| DATA FOR PROCESSING |
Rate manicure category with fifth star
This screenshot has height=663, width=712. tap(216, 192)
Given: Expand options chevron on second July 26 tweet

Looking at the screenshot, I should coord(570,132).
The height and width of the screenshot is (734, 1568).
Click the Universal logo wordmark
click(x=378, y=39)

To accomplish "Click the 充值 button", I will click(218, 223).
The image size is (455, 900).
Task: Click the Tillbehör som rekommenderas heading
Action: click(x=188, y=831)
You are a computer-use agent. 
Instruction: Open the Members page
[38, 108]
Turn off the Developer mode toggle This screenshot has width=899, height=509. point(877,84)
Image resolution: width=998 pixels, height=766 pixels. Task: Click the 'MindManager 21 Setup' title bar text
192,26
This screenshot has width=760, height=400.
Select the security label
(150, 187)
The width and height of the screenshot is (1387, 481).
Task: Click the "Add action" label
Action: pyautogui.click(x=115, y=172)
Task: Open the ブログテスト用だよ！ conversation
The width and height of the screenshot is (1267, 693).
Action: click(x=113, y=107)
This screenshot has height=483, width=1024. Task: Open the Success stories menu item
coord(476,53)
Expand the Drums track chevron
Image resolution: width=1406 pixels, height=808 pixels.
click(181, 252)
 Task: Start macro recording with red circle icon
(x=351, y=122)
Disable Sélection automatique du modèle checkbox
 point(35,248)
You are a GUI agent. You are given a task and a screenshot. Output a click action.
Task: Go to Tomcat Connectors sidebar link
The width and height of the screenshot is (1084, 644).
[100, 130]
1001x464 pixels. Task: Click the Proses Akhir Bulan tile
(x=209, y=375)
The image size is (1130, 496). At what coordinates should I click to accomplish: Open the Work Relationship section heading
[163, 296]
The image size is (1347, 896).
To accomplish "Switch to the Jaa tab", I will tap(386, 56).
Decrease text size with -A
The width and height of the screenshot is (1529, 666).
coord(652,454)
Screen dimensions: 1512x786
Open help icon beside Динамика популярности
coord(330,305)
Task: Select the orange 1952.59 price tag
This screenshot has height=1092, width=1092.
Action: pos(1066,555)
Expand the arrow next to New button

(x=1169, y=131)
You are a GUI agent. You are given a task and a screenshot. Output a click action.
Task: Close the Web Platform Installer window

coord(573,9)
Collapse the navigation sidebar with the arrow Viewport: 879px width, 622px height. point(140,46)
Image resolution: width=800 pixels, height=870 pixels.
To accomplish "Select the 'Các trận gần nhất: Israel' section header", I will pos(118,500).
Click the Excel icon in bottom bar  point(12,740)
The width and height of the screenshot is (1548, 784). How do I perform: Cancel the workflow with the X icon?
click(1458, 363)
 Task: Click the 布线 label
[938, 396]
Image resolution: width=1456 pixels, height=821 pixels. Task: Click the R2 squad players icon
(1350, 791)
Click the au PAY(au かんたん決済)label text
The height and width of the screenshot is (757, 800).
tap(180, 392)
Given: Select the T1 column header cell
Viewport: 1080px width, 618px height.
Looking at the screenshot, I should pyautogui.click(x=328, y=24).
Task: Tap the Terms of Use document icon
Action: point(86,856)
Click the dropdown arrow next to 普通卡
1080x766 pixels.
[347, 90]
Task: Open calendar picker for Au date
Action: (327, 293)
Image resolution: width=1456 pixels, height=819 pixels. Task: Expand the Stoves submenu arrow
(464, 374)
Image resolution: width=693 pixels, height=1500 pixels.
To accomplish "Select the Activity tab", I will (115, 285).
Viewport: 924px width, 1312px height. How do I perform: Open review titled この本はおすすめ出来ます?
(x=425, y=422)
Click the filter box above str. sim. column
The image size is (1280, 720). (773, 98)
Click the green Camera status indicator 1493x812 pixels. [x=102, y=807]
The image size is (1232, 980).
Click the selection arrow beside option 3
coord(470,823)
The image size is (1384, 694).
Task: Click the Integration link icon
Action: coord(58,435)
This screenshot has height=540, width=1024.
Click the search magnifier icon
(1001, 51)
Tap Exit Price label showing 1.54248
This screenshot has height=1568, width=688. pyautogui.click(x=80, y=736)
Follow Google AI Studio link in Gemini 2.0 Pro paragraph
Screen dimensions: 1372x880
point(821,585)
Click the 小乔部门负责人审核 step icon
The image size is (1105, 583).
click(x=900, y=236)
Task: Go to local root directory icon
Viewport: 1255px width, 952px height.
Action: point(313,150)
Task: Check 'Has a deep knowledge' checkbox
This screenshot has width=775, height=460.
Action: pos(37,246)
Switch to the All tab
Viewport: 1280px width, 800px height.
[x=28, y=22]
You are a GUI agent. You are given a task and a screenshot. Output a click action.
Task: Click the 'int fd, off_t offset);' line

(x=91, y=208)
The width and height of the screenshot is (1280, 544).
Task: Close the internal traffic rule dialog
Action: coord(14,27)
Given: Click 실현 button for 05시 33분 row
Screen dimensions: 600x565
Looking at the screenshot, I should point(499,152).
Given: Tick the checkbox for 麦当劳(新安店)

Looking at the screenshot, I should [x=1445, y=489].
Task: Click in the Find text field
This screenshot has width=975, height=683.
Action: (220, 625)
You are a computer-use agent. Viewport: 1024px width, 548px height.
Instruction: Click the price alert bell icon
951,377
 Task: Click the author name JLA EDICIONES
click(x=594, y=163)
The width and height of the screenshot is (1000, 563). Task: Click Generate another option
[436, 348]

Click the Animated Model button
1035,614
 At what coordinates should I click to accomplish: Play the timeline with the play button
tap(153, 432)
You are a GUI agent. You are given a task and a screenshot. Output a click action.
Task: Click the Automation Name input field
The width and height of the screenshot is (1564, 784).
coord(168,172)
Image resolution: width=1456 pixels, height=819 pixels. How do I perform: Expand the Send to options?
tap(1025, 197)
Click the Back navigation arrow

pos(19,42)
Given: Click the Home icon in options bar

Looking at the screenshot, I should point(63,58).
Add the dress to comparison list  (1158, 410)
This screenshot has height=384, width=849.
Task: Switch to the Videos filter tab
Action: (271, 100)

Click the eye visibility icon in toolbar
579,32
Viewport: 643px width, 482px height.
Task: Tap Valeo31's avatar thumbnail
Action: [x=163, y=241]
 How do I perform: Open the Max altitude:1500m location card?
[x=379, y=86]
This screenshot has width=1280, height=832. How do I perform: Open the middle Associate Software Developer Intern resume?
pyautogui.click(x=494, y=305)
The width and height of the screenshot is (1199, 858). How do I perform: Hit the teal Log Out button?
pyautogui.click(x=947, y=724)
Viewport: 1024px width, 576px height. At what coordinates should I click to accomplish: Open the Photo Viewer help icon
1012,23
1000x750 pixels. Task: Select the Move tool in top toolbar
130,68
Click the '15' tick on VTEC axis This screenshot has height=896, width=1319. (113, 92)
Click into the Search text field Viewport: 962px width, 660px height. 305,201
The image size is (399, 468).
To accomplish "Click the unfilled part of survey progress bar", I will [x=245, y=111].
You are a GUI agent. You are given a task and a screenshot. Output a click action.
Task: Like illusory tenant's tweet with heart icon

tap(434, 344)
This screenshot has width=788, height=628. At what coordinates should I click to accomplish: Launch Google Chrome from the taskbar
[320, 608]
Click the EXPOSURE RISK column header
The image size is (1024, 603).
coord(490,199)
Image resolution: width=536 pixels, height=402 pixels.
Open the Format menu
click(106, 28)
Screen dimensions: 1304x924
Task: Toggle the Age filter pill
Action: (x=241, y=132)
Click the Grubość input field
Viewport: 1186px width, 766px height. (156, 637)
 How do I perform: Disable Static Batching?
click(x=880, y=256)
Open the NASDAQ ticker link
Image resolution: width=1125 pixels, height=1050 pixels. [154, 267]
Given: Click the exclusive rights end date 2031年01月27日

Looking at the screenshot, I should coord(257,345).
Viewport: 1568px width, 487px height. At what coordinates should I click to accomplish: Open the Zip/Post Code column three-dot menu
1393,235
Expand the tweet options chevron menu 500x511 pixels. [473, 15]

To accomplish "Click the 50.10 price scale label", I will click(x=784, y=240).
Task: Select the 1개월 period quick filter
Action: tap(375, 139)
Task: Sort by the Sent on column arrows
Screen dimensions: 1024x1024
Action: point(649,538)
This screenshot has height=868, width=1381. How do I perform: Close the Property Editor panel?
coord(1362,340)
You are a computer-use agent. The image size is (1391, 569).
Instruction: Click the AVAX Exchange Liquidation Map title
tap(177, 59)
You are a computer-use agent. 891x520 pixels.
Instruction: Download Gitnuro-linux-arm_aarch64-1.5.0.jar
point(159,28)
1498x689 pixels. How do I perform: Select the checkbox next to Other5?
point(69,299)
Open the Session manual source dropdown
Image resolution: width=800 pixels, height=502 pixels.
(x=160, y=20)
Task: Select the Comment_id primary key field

| PROBLEM DETAILS |
Repeat word for word every line from the start of the entries to the line holding "Screen dimensions: 1512x786", inclusive, and nothing else.

| TASK ANSWER |
Rate manicure category with fifth star
This screenshot has height=663, width=712. tap(216, 192)
Given: Expand options chevron on second July 26 tweet

Looking at the screenshot, I should coord(570,132).
The height and width of the screenshot is (734, 1568).
Click the Universal logo wordmark
click(x=378, y=39)

To accomplish "Click the 充值 button", I will click(218, 223).
The image size is (455, 900).
Task: Click the Tillbehör som rekommenderas heading
Action: click(x=188, y=831)
You are a computer-use agent. 
Instruction: Open the Members page
[38, 108]
Turn off the Developer mode toggle This screenshot has width=899, height=509. point(877,84)
Image resolution: width=998 pixels, height=766 pixels. Task: Click the 'MindManager 21 Setup' title bar text
192,26
This screenshot has width=760, height=400.
Select the security label
(150, 187)
The width and height of the screenshot is (1387, 481).
Task: Click the "Add action" label
Action: pyautogui.click(x=115, y=172)
Task: Open the ブログテスト用だよ！ conversation
The width and height of the screenshot is (1267, 693).
Action: click(x=113, y=107)
This screenshot has height=483, width=1024. Task: Open the Success stories menu item
coord(476,53)
Expand the Drums track chevron
Image resolution: width=1406 pixels, height=808 pixels.
click(181, 252)
 Task: Start macro recording with red circle icon
(x=351, y=122)
Disable Sélection automatique du modèle checkbox
 point(35,248)
You are a GUI agent. You are given a task and a screenshot. Output a click action.
Task: Go to Tomcat Connectors sidebar link
The width and height of the screenshot is (1084, 644).
[100, 130]
1001x464 pixels. Task: Click the Proses Akhir Bulan tile
(x=209, y=375)
The image size is (1130, 496). At what coordinates should I click to accomplish: Open the Work Relationship section heading
[163, 296]
The image size is (1347, 896).
To accomplish "Switch to the Jaa tab", I will tap(386, 56).
Decrease text size with -A
The width and height of the screenshot is (1529, 666).
coord(652,454)
Screen dimensions: 1512x786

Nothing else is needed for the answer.